→ EXERCISE BRIEF
Can you retype, character for character, the lines of the records below, starting at the line containing "The image size is (1456, 819)." and ending at the line containing "pos(1352,313)", with both of those lines included?
>>>>
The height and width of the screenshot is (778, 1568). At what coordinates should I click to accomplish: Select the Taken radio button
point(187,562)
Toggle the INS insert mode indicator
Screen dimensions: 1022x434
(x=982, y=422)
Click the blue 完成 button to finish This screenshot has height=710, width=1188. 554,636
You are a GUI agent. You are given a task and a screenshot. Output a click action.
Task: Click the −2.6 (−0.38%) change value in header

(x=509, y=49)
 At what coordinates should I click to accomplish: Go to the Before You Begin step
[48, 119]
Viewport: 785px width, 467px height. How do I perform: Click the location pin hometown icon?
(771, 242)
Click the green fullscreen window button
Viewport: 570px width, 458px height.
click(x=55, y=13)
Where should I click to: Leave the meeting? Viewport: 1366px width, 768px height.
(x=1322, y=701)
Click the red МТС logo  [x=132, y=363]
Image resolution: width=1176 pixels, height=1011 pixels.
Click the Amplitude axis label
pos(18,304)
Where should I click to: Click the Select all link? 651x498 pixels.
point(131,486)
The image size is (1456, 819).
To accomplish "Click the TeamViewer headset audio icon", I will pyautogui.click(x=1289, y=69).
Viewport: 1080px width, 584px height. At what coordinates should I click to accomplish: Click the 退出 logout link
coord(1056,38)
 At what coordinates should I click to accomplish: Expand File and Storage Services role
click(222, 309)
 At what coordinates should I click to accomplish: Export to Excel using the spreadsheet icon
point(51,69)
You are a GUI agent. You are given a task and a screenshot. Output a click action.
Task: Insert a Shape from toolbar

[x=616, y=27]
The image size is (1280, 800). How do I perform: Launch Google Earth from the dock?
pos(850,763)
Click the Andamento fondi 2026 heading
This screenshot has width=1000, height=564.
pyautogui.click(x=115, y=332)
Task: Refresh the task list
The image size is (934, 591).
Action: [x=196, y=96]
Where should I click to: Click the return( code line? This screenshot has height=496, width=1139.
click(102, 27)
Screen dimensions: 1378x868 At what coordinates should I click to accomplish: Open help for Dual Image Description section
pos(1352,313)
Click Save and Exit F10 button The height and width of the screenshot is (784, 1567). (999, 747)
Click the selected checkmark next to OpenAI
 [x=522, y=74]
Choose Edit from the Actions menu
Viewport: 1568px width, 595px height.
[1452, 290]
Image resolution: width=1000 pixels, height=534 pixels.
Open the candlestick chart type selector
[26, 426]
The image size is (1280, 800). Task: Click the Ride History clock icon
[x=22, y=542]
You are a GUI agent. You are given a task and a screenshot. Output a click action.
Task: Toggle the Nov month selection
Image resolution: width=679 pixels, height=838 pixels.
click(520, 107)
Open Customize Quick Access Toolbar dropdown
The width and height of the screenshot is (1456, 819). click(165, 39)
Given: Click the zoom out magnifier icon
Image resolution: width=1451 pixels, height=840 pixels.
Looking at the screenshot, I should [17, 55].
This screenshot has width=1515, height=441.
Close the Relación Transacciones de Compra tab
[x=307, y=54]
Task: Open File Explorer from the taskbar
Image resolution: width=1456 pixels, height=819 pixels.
<<<<
→ SOLVED PROBLEM
The image size is (1456, 819).
To accomplish "Click the TeamViewer headset audio icon", I will pyautogui.click(x=1289, y=69).
Viewport: 1080px width, 584px height. At what coordinates should I click to accomplish: Click the 退出 logout link
coord(1056,38)
 At what coordinates should I click to accomplish: Expand File and Storage Services role
click(222, 309)
 At what coordinates should I click to accomplish: Export to Excel using the spreadsheet icon
point(51,69)
You are a GUI agent. You are given a task and a screenshot. Output a click action.
Task: Insert a Shape from toolbar

[x=616, y=27]
The image size is (1280, 800). How do I perform: Launch Google Earth from the dock?
pos(850,763)
Click the Andamento fondi 2026 heading
This screenshot has width=1000, height=564.
pyautogui.click(x=115, y=332)
Task: Refresh the task list
The image size is (934, 591).
Action: [x=196, y=96]
Where should I click to: Click the return( code line? This screenshot has height=496, width=1139.
click(102, 27)
Screen dimensions: 1378x868 At what coordinates should I click to accomplish: Open help for Dual Image Description section
pos(1352,313)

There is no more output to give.